As many of you may already know, a living legend at DU passed this following week.
What many have termed ‘Black Sunday’ marked the end of an era that stretched across generations. It is true, ladies and gentleman, that the celebrated institution informally known by such names as “Club-B” and “B-town” has closed its doors for good.
Although this news should not really be shocking to anyone, it has certainly created a void in many students’ hearts (and livers), as well as my own.
One can only hope that the spirit of The Border will live on through the many patrons that frequented it.
I could spend the entirety of this column lamenting its demise, or cursing the city of Denver for taking from us the only place that literally did a majority of its business with minors, but I don’t believe that is what The Border would want.
The only way I feel I could do justice to a place that has graced the lives of so many is to recount some of their tales.
There is only one man I know that can claim he has spent more time at The Border than any other human being. He claims he forgot his real name decades ago, likely due to excessive alcohol consumption at the bar he loved.
These days he only responds to the title “Creepy-old-mullet-guy-who-is-always-playing-pool-and-inconspicuously-undressing-eighteen-year-old-co-eds-with-his-eyes.”
Despite being lost in a world that rejected him, The Border gave this man an identity and he embraced it proudly.
The older patrons were not the only ones whose lives were changed because of The Border. Many upperclassmen have benefited from its services for years.
If you went to The Border and didn’t come out with a drunken story, you just weren’t trying hard enough. I’m not going to let them take all the limelight, though.

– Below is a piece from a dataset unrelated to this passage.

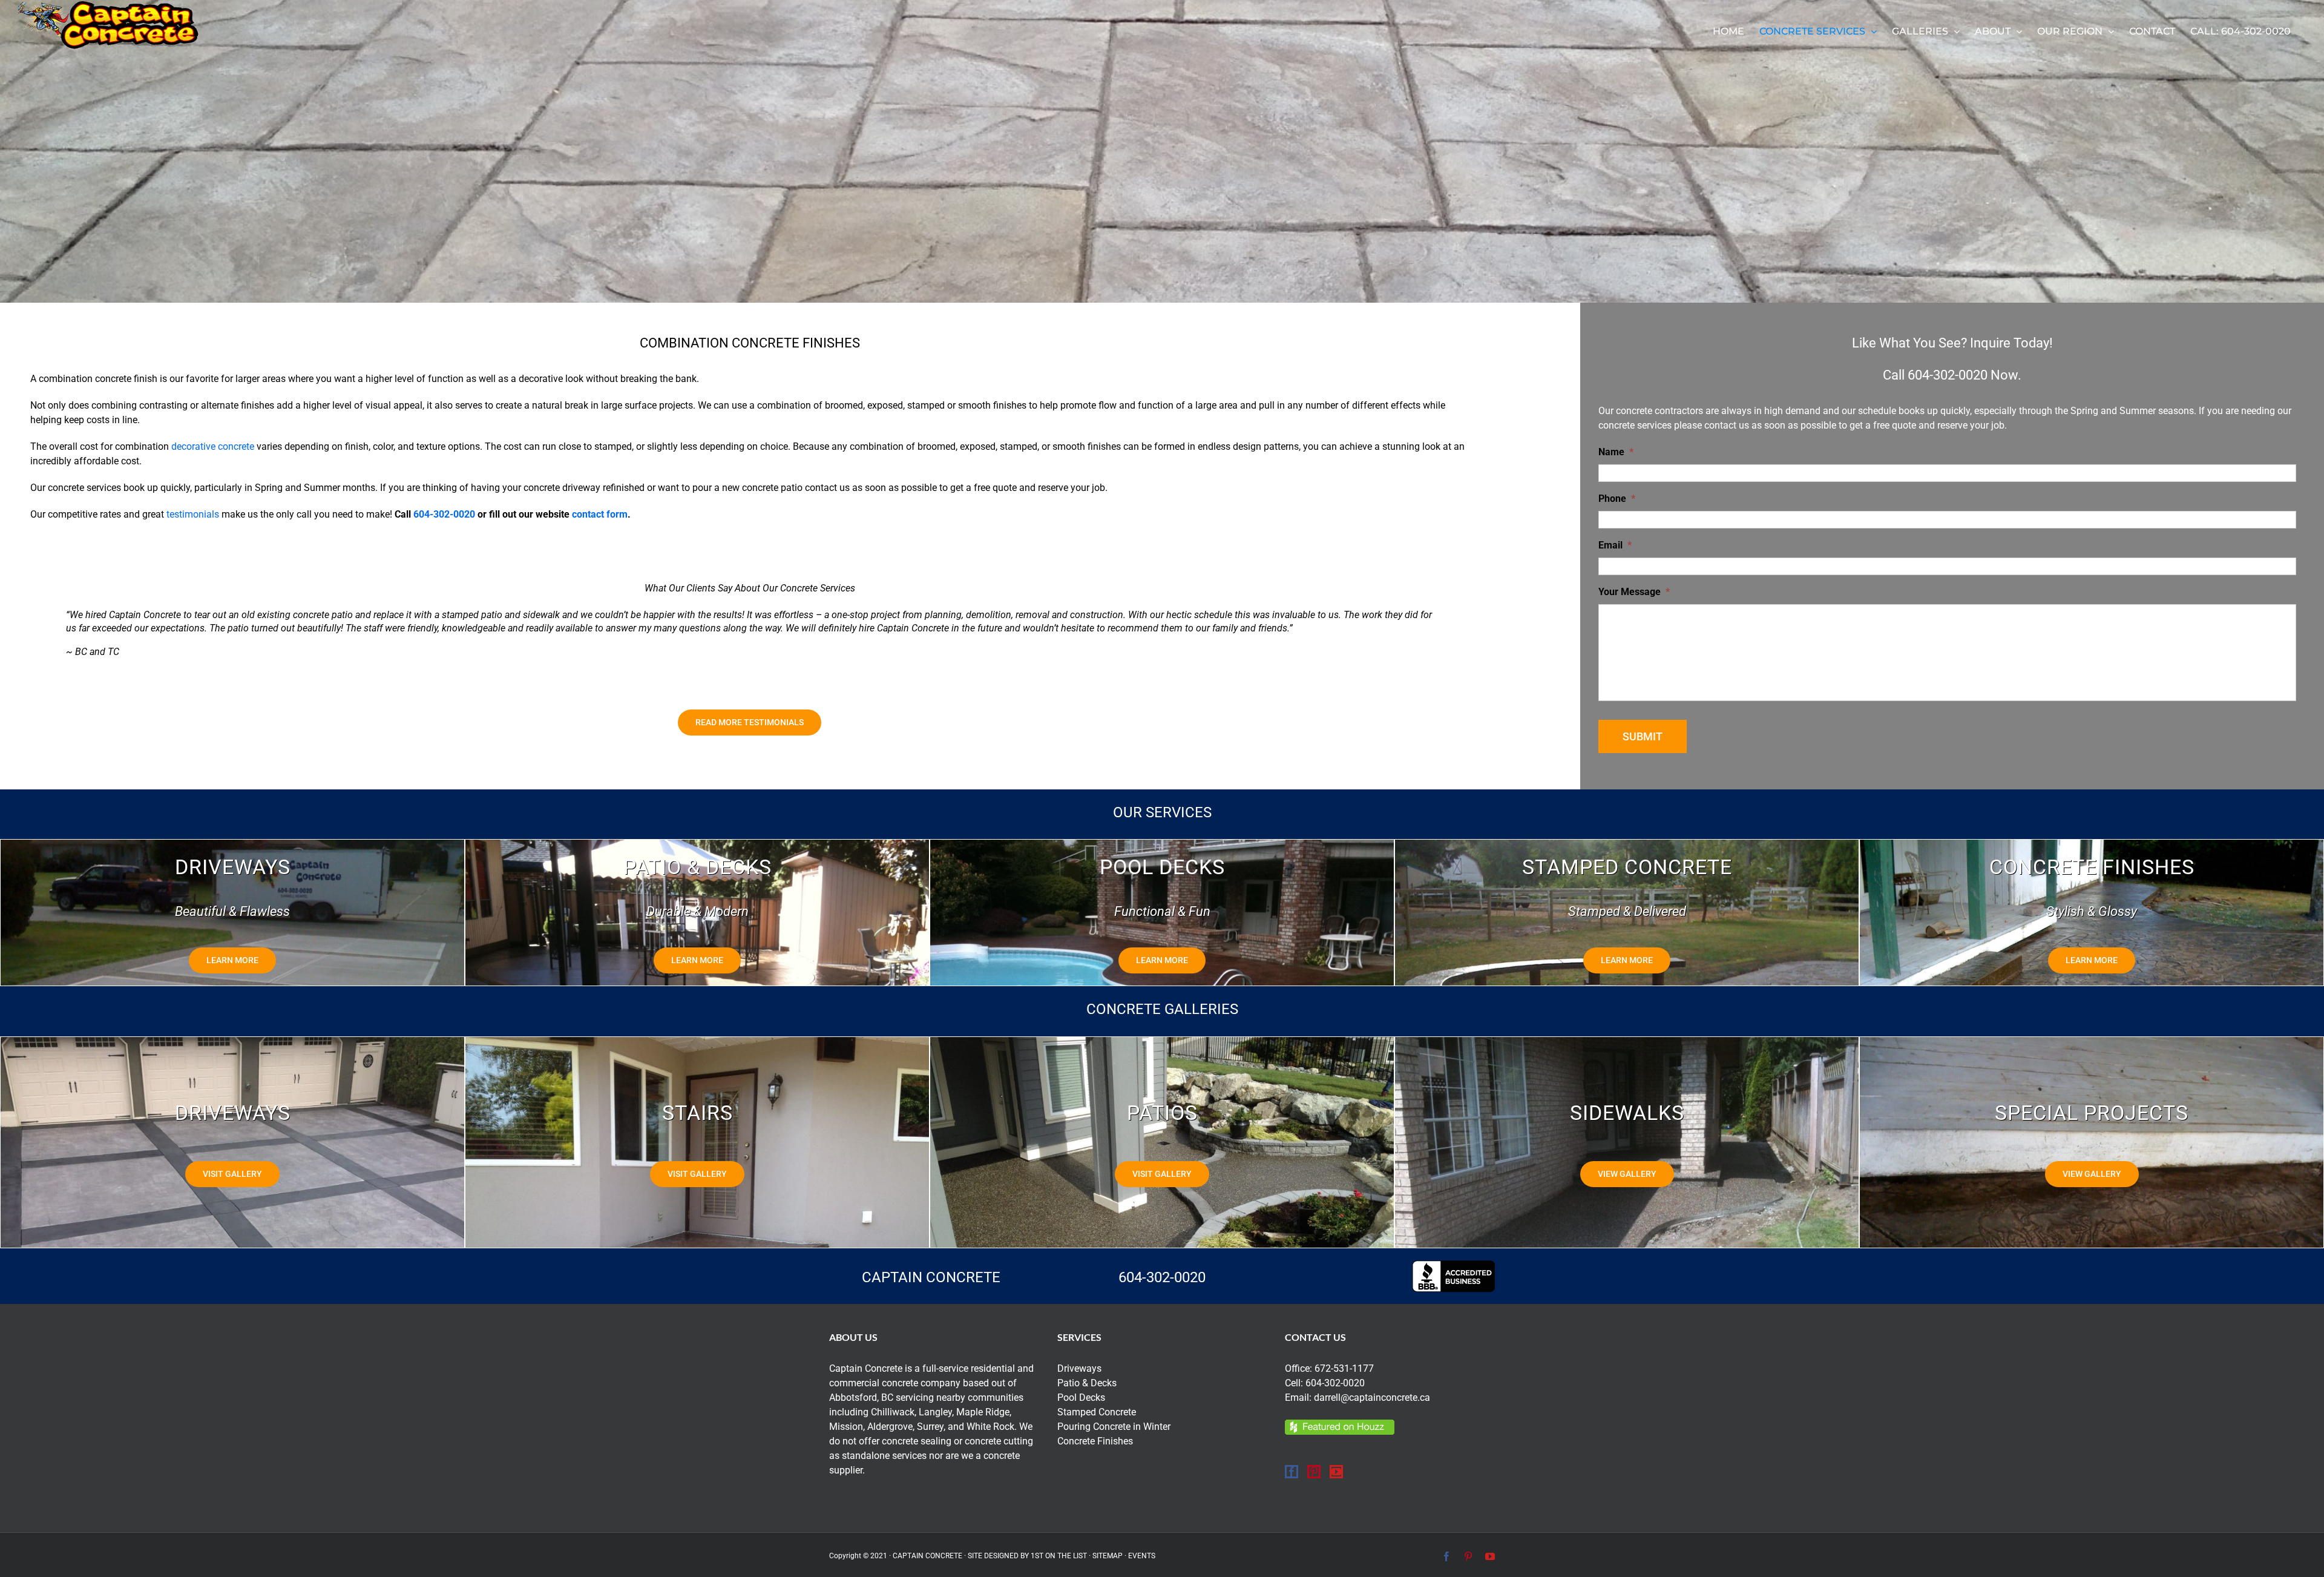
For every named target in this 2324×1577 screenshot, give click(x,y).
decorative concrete (212, 446)
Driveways (1079, 1368)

It was never a strange occurrence to see some dude putting back cosmos like it was his day job and say the wrong thing to the wrong guy and end up in the wrong position on the asphalt outside.
I joined my friends in the place that has given us so many memories and has taken even more away for its final last call. I speculate that one day in the future it will re-open its doors, but its former glory will never be restored. Fancy that.